Compared with conventional EEG signals, ERP signals offer a higher signal-to-noise ratio but a substantially shorter effective duration, which requires efficient extraction of discriminative features within a limited temporal window. However, existing methods have not sufficiently leveraged the rich phase information, specific waveforms, and other attributes embedded in ERP signals. ERP signals also exhibit pronounced cross-subject variability, arising from differences in noise levels, cognitive states, fatigue, and physiological conditions. Such factors cause domain shifts when models trained on source subjects are applied to target subjects, thereby substantially impairing generalization performance.
Multi-view learning
Multi-view learning (MVL) aims to exploit complementary information provided by different views of the same phenomenon. In MVL, data are typically represented as multiple views that integrate different modalities or feature sets (Zhang et al., 2020a). MVL was initially applied to multimedia data, which commonly originate from heterogeneous sources such as text, video, and audio or are characterized by multiple representations (e.g., time-domain and frequency-domain features) (Zhang et al., 2020b; Li et al., 2022; Tang et al., 2020). Existing studies indicate that fusing diverse views to leverage complementary information can improve model accuracy (Tao et al., 2020; Tang et al., 2023). This benefit has been demonstrated across tasks. For example, in text classification, the Multimodal Bitransformer model fuses textual and visual views to leverage image features associated with accompanying text (Kiela et al., 2020). In the image domain, Tian et al. proposed a multi-view contrastive learning framework called Contrastive Multiview Coding, which learns compact representations for raw images and optical flow to maximize the mutual information between different views of the same scene (Tian et al., 2020).

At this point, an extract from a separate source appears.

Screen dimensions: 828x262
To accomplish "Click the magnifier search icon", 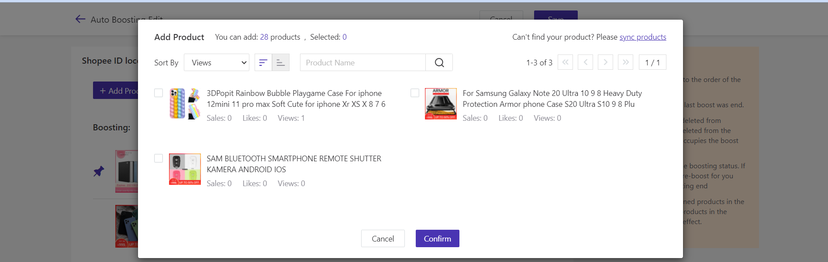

Recently, several studies have extended MVL to EEG signal analysis. Ye et al. constructed temporal and spectral views of EEG signals and exploited their complementarity to mine additional positive pairs, thereby improving contrastive learning performance (Ye et al., 2022). An et al. proposed an amplitude-temporal dual-view fusion method for temporal-feature learning in automatic sleep staging (An et al., 2024a). Zhao et al. investigated the relationship between temporal and time–frequency views and developed a self-supervised multi-view representation learning framework for sleep-stage classification (Zhao et al., 2024). However, existing multi-view approaches in the EEG domain have not been extended to ERP recognition. A robust view-generation and fusion strategy tailored to ERP signals is still lacking.
Domain generalization
Owing to the pronounced inter-subject variability in EEG signals, numerous studies have applied domain generalization (DG) approaches to cross-subject classification tasks. These approaches aim to learn domain-invariant representations from source domains and exploit neural networks to capture shared inter-subject features, thereby improving classification performance (Santamaría-Vázquez et al., 2019). Within existing DG research, Pan et al. employed prototype learning to extract domain-level feature prototypes, which were then used to predict outcomes for new subjects, achieving promising results in zero-shot learning (Pan et al., 2023; An et al., 2024b). Domain-adversarial neural networks (DANNs), which learn domain-invariant representations through adversarial training between a discriminator and a generator, have also demonstrated substantial utility in DG tasks. Li et al. introduced the bi-hemisphere DANN, which incorporates one global and two local domain discriminators to extract emotion-discriminative features specific to each hemisphere (Li et al., 2021b). More recently, contrastive learning has been applied to DG tasks. Shen et al. developed a CNN-based contrastive learning framework that outperformed existing DG methods in cross-subject emotion recognition, thereby demonstrating the effectiveness of contrastive learning strategies in DG, particularly in cross-subject scenarios (Shen et al., 2023).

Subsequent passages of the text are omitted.